__What you have to do__.
Copy every line of the listing below word for word, leaving out the pictures.

(Source data)
* * * * * * *

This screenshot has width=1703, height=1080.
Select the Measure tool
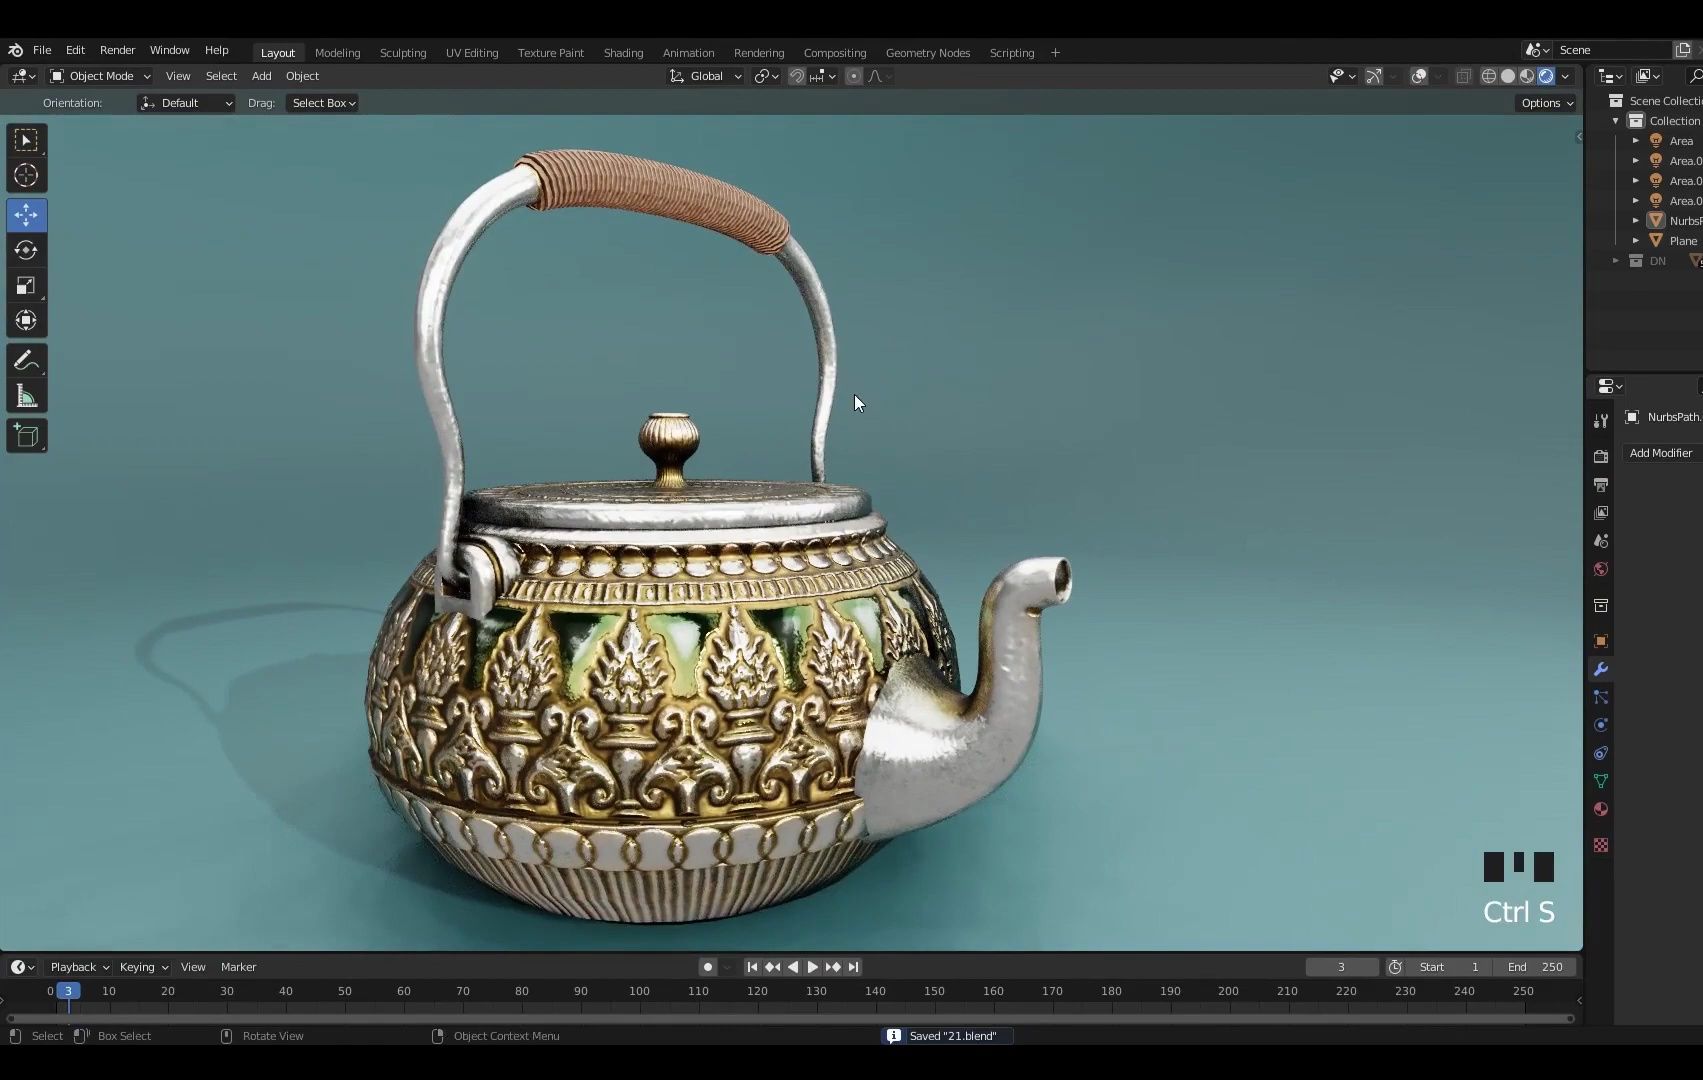pos(26,394)
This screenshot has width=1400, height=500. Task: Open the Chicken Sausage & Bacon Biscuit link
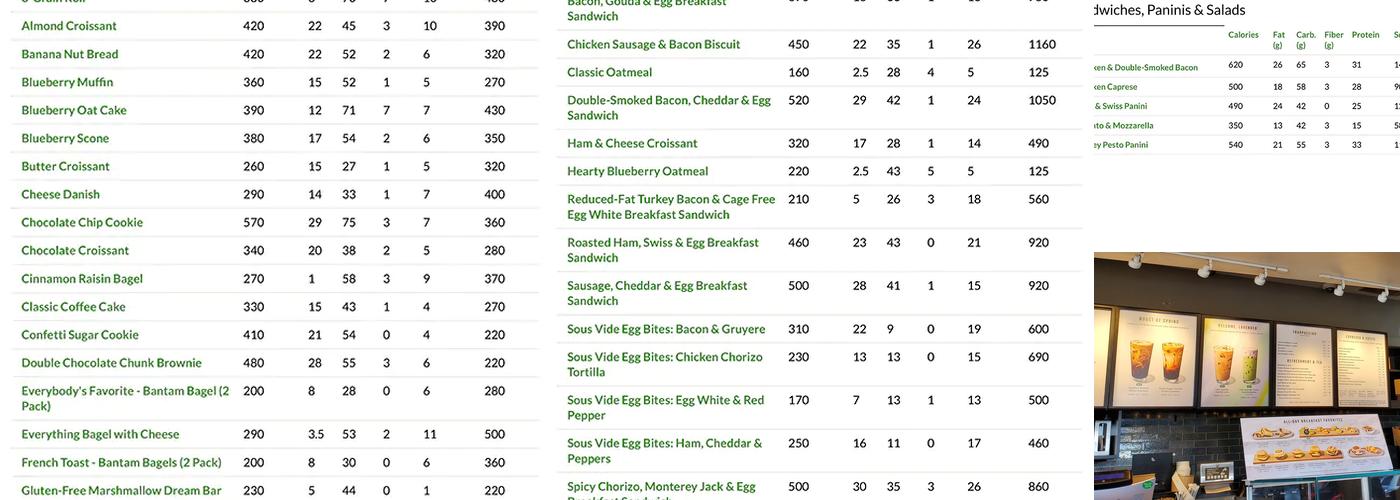coord(654,44)
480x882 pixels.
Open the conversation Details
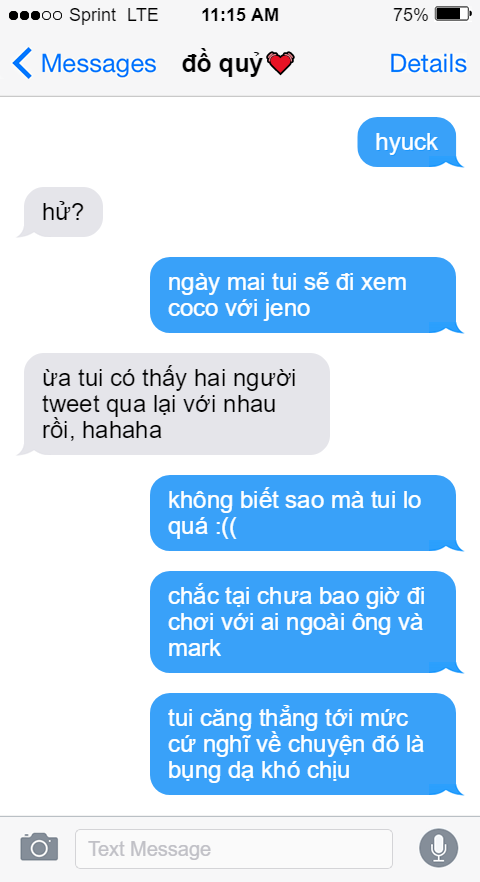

* * * * * * *

__Exercise result__.
This screenshot has width=1703, height=1080.
Select the Measure tool
pos(26,394)
This screenshot has width=1400, height=500. Task: Open the Chicken Sausage & Bacon Biscuit link
coord(654,44)
480x882 pixels.
Open the conversation Details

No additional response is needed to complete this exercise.